Mario Draghi vola alto col “suo” G20 in una Roma blindata e ottobrina. I Graffi di Damato

In una Roma blindata per il G20, a protezione dell’evento e dei suoi protagonisti; reduce dall’approvazione del bilancio con cui ha chiuso anche un altro, forse il più difficile passaggio del suo governo in carica da febbraio; dubbioso che i sindacati davvero arrivino allo sciopero minacciato ma pronto a prenderne eventualmente atto perché convinto che essi non abbiano le sponde politiche alle quali erano una volta abituati, Mario Draghi può gestire con soddisfazione, e si spera anche con tranquillità, l’appuntamento internazionale attorno al quale ha intensamente lavorato. E che confermerà il prestigio personale di cui credo che nessun altro presidente del Consiglio italiano abbia goduto da alcuni decenni a questa parte.

E’ un prestigio, quello di Draghi, che probabilmente ne rafforzerà a conclusione del G20 e degli incontri bilaterali programmati, a cominciare da quello di oggi col presidente degli Stati Uniti Joe Biden atterrato di notte in Italia, la candidatura al Quirinale. E ciò nonostante il distacco, e a tratti anche il fastidio, con cui egli l’ha seguita attraverso i giornali, o i partiti, o singole personalità del governo e della maggioranza, ma anche dell’opposizione, che l’hanno lanciata e l’alimentano tuttora. Non credo, francamente, che lui ne abbia tanta voglia, a dispetto di molti che scalciano pubblicamente o tessono tele più o meno di nascosto per loro stessi o per altri che ritengono di potere controllare, o di cui ottenere poi contropartite politiche.

Proiettato ormai più in una dimensione internazionale, più in particolare europea, non si sbaglia forse ad immaginare il presidente del Consiglio interessato soprattutto portare avanti da Palazzo Chigi, nel tempo che gli consentiranno le circostanze politiche, il lavoro di governo impostato con paziente fermezza ed esplicita soddisfazione. “Tagliamo le tasse e stimoliamo gli investimenti”, ha detto Draghi illustrando il bilancio appena approvato fra gli applausi dai ministri.

Eppure di questo bilancio quello che ha colpito di più un giornale come Il Fatto Quotidiano, che cito così di frequente riferendo sulla politica italiana per la capacità che gli va riconosciuta di esprimere una parte importante degli umori, diciamo così, serpeggianti in un movimento non secondario della maggioranza com’è quello delle 5 Stelle ora presieduto da Giuseppe Conte; eppure, dicevo, di questo bilancio ciò che ha colpito di più, e negativamente, il giornale diretto da Marco Travaglio sono i presunti favori fatti alla Confindustria e “gli stipendi più alti, fino al 40%, per i sindaci e gli assessori”. Che sarebbero una specie di sotto-casta, peraltro ormai sempre meno a portata di mano dei grillini, più in uscita che in entrata nei Comuni da aprire come scatolette di tonno, alla maniera delle Camere, e scoprirne l’appetibilità.

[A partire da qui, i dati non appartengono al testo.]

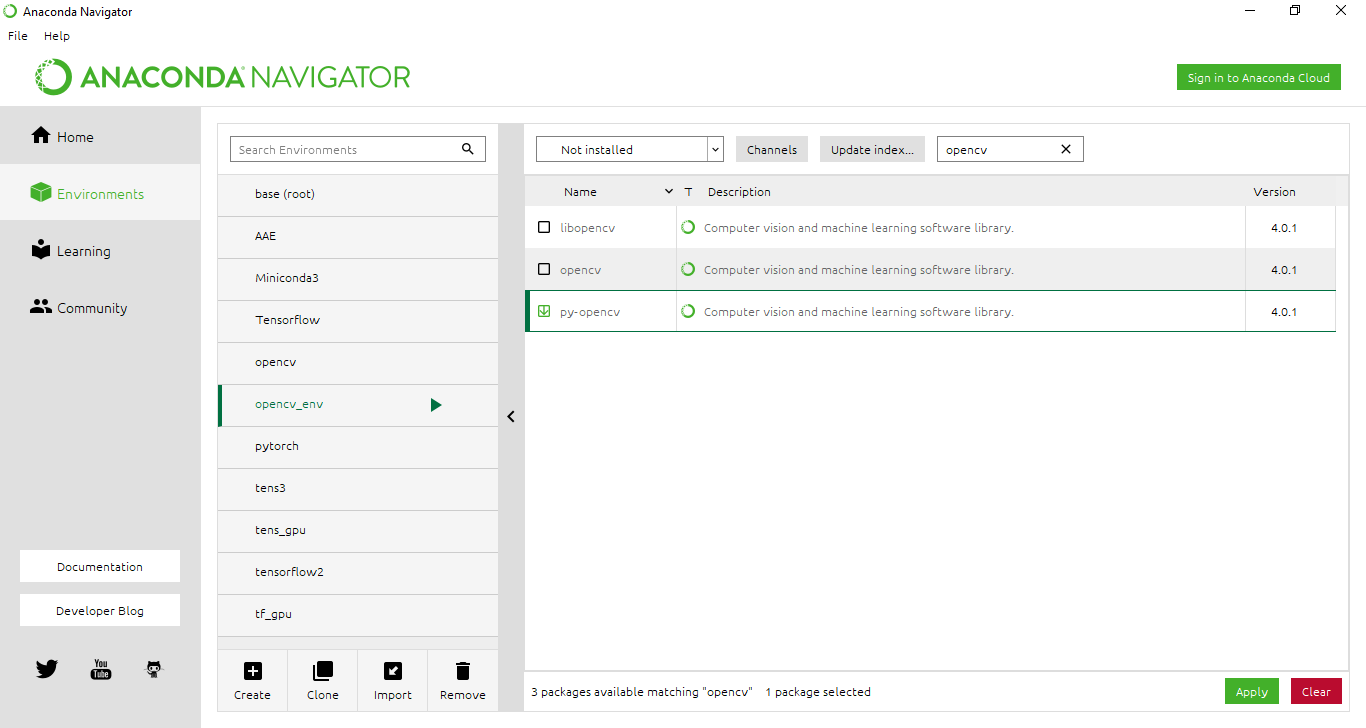Create a new environment
The image size is (1366, 728).
click(x=252, y=680)
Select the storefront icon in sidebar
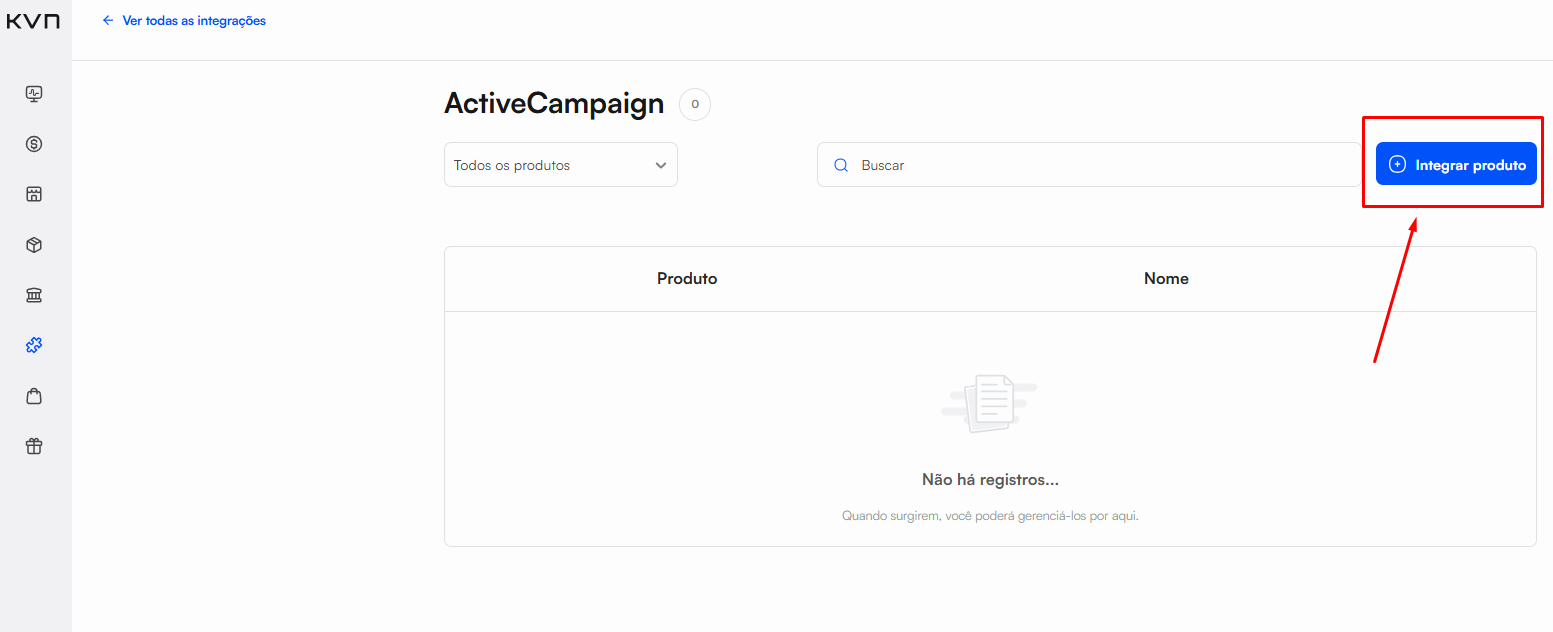This screenshot has height=632, width=1553. [34, 194]
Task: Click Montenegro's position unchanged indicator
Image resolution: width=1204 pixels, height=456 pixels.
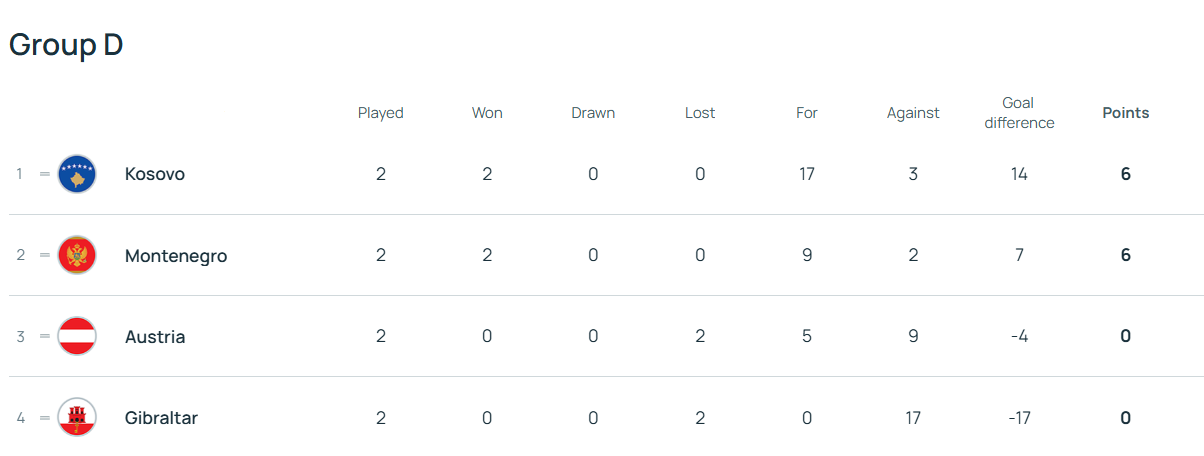Action: [x=44, y=256]
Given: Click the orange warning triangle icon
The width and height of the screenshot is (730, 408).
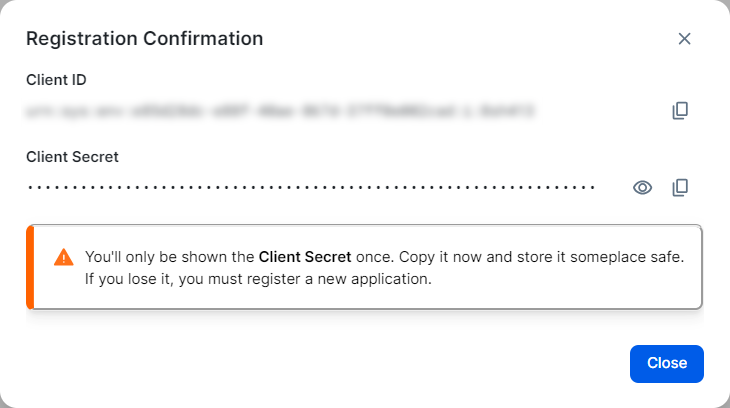Looking at the screenshot, I should coord(63,257).
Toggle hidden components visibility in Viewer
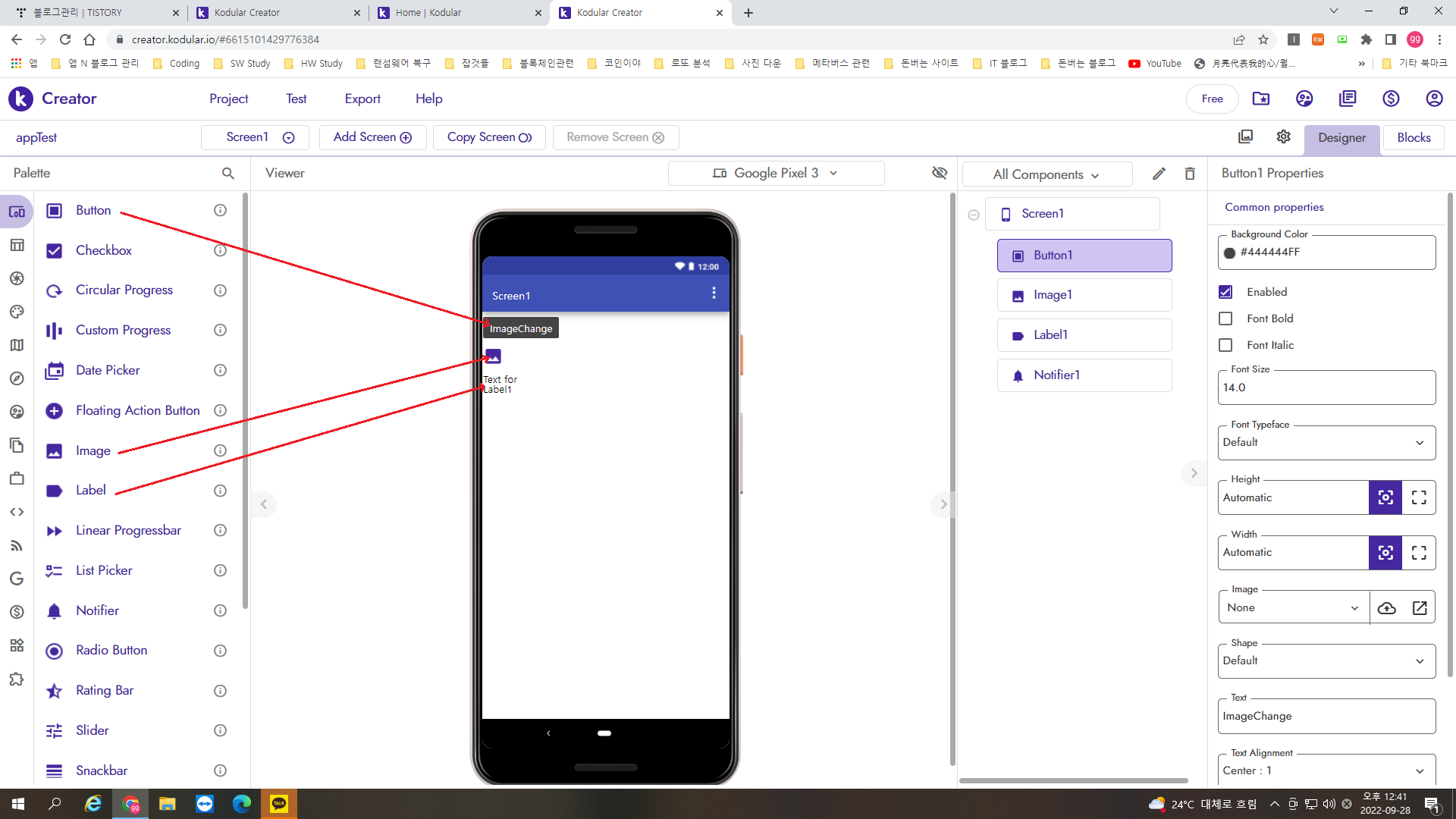Screen dimensions: 1456x819 (940, 173)
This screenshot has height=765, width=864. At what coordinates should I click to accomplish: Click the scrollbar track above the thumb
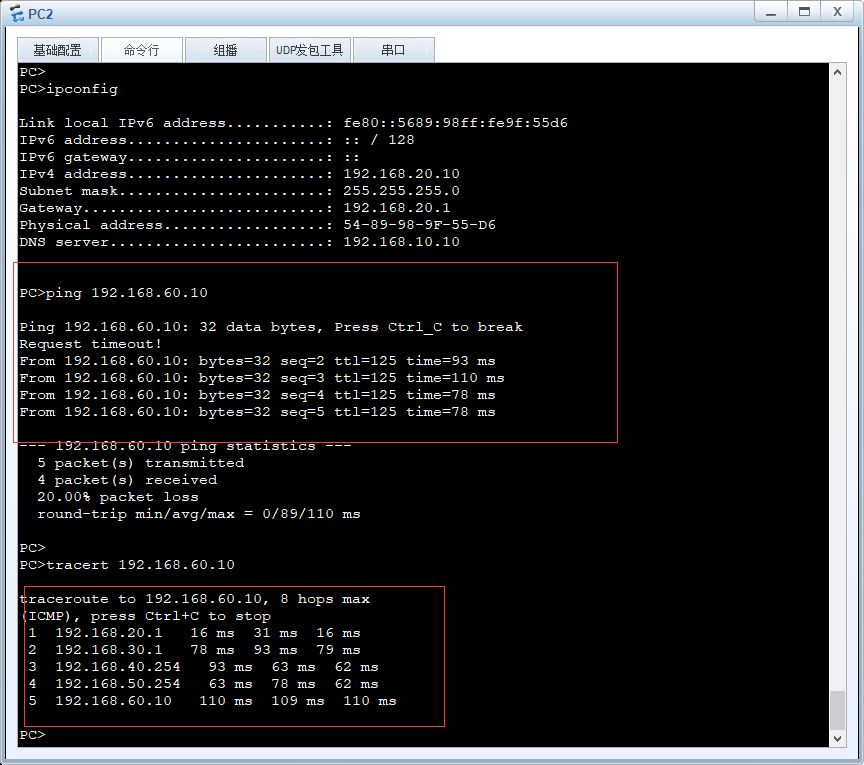click(x=837, y=386)
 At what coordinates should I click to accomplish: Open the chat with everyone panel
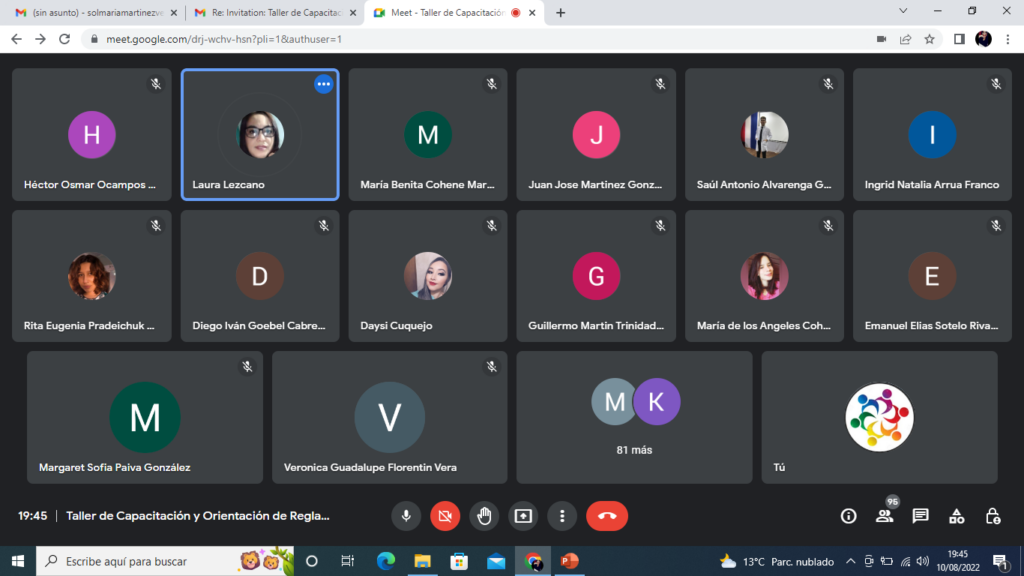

I malumori pentastellati per un governo che avrebbe fra i vari torti soprattutto quello di avere sloggiato Conte da Palazzo Chigi sono emersi anche all’ultimo momento, quando Draghi ha resistito ai tentativi dei grillini di mettere il loro amato, adorato “reddito di cittadinanza” al riparo dalla stretta dei controlli, dopo tutti gli abusi compiuti e permessi, Che hanno indotto il presidente del Consiglio a dire che la misura sarà pur apprezzabile ma “non ha funzionato”: né per “sconfiggere la povertà”, come annunciò trionfalisticamente Luigi Di Maio nel 2018 dal balcone di Palazzo Chigi per poi pentirsene, né per preparare i beneficiari a nuovi lavori, rifiutabili sino a tre volte, ora due.